Arctish said:
The younger employees, male and female, are going to have to wait for an opportunity at promotion until after all those who have deserved promotions for far longer finally receive them.
Why should they?
Because that's how merit based systems work.
Because at 25, there's no way they have the experience or the work record to justify getting a promotion over a person who has been fully qualified for decades.
Because a business that promotes less competent people over more competent ones is flirting with disaster. Anyone smart enough to deserve a promotion is smart enough to understand that.
If your answer is because those women who have been waiting are better qualified and more skilled than the men and women who they are getting the promotion instead of, then they should get the promotion for that reason and this has nothing to do with the injustice that was done to them. The injustice was that done to them 30 years ago is irrelevant to their promotion, and they should be compensated for that injustice as both I and Terrell have suggested. That's the egalitarian / feminist argument here.
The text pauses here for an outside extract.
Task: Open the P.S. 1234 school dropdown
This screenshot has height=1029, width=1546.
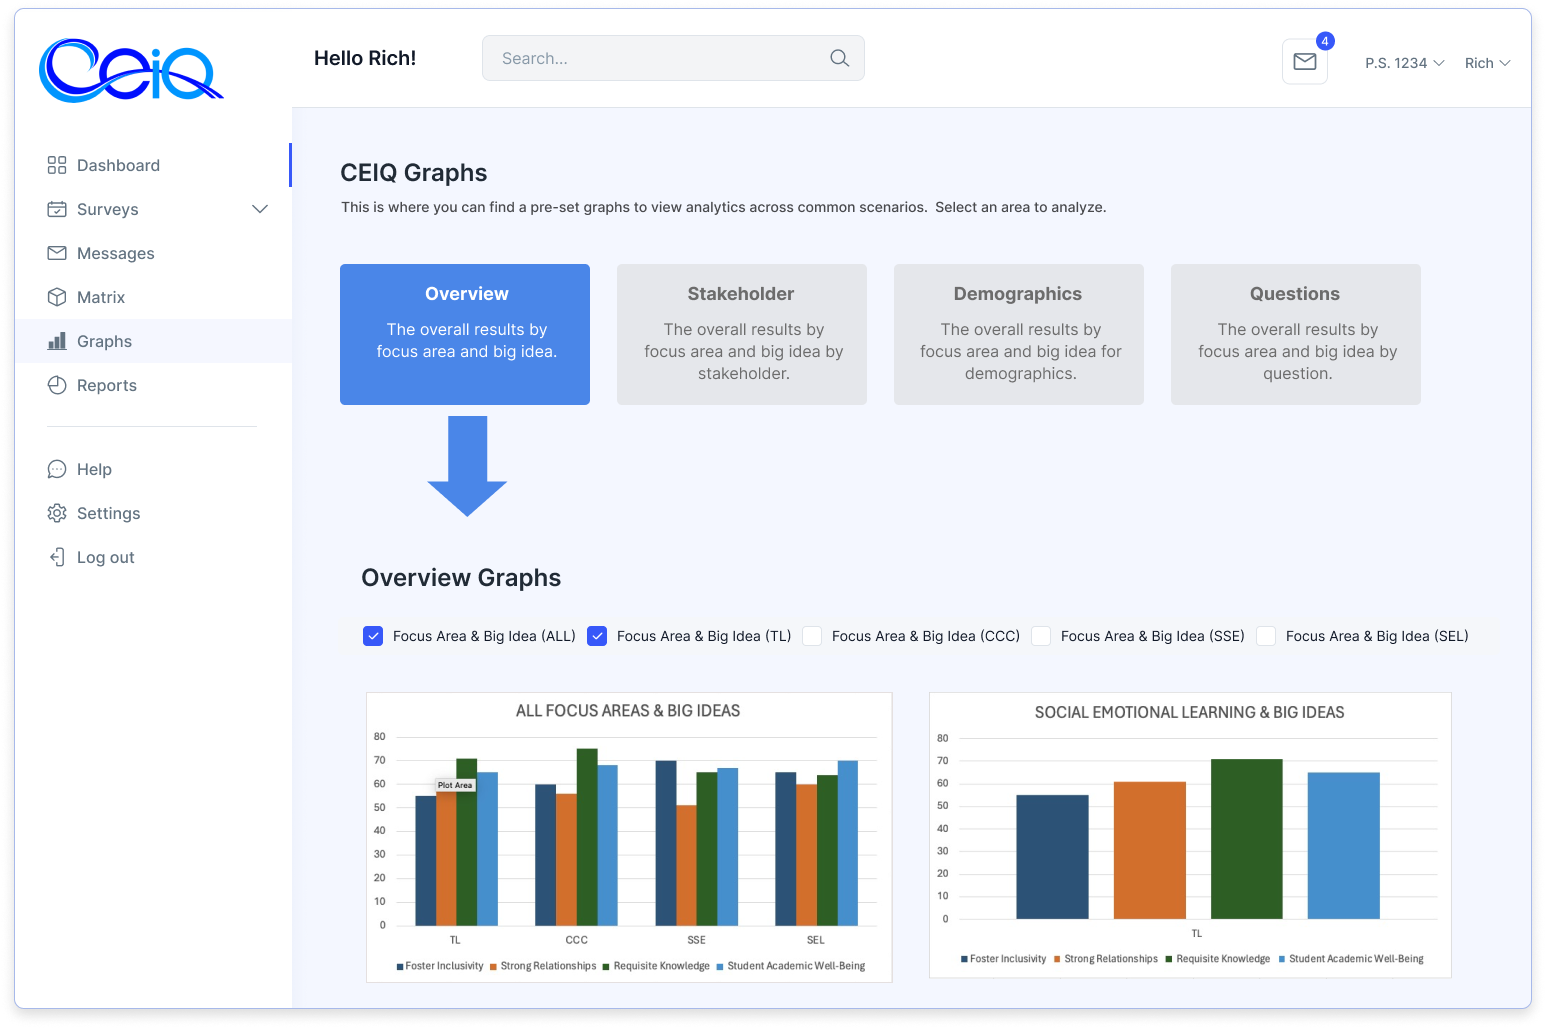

You keep talking about it like it was a one time deal 30 years ago. It was on ongoing issue for decades. The most qualified people for those positions were the women who'd been stuck in place for years. When the company finally stopped discriminating against them it had no reason to promote anyone
but them, because it had no one with better qualifications than them.
If your answer is that they should be promoted because the injustice was done to them, if that is taken as relevant in any way, and they are promoted over the other candidates because of it, then that is compounding injustice with further discrimination, as Loren, Terrell and I have all noted. That's where the "punishment" rhetoric comes in.
If your answer is just that "its their turn" because they have waited so long, then that's an argument for seniority and is irrelevant to this thread. I oppose it on grounds having nothing to do with gender issues. Unions have that here in Ontario and it leads to some bad results.
My question had to do with a company being proactive in addressing the issue, rather than reactive when it could no longer get away with that shit.
The company I had in mind is a medium sized corporation that had 15 separate branches. Every branch had hundreds of employees working in about a dozen different departments. Each branch had its own HR department, and these were staffed almost entirely by women. The lowest level employee worked at the front desk, answered the phone, filed paperwork, handed out applications for employment, insurance, vacation time, etc. The supervisor handled more complicated reports, schedules, ensured that paperwork was properly processed, and conducted preliminary interviews with prospective employees. The Manager and Assistant Manager handled sensitive information like medical records, disciplinary action, EEOC complaints, etc. They were responsible for keeping each branch in compliance with federal and state labor laws, OSHA regulations, corporate policy, and the like. Each Assistant Manager was supposed to be able to fill in for the Manager on a moment's notice. If the HR Manager left, the Assistant Manager became the Acting Manager until a new Manager took over.
The problem was, this particular business was led by some old chauvinists who liked to fast track young men up the corporate ladder. For some reason they decided to make the HR department one of the rungs. I have direct knowledge of 3 men who were promoted to HR manager despite having no HR experience at all, and one of them had no managerial experience either. I was told by many different employees that the same thing happened in all of the branches, and it was true that they all had men in charge despite being staffed almost entirely by women. My roommate at the time, an Assistant Manager with nothing less than excellent performance reviews and years of experience in the HR department, had to train a couple of different men who were promoted over her. One of them knew so little about labor law he kept trying to do things that were illegal and was stunned to learn why his 'perfectly sensible' suggestions weren't being implemented.
That situation began to change when the Manager left (on his merry way up the corporate ladder now that he knew a bare minimum about HR) and my roommate became Acting Manager for the third time. She applied for the Manager's position as always, only this time she told the corporate higher-ups she would not train the new Manager. She told them that if she wasn't qualified to do the job, she wasn't qualified to train someone else to do it. If she was qualified and they hired someone else, she expected it would be someone with equal or greater qualifications so training would not be needed. She didn't say anything about them hiring an incompetent noob but I'm sure they got the message. About that time the other Assistant Managers started dropping broad hints about laws against gender discrimination and what possible reasons there might be why a fully trained, experienced, and trusted Acting Manager might not be promoted to manager while a young man with zero experience was put in charge.
My roommate was finally promoted to a position she had fully earned years before. And for the next few years, all of the employees promoted to Manager of an HR department in one of the branches were women.
The company didn't decide to 'punish men'. It didn't decide to unfairly promote 50 year old women over equally qualified 25 year old men. There
were no 25 year olds who were equally qualified. The company decided to stop screwing around with the HR department and put the most qualified people in charge.
I find it extremely interesting that you think it's reasonable to suppose a man's three years of experience is somehow equivalent to a woman's thirty year career. I can't think of any job where that supposition would be reasonable.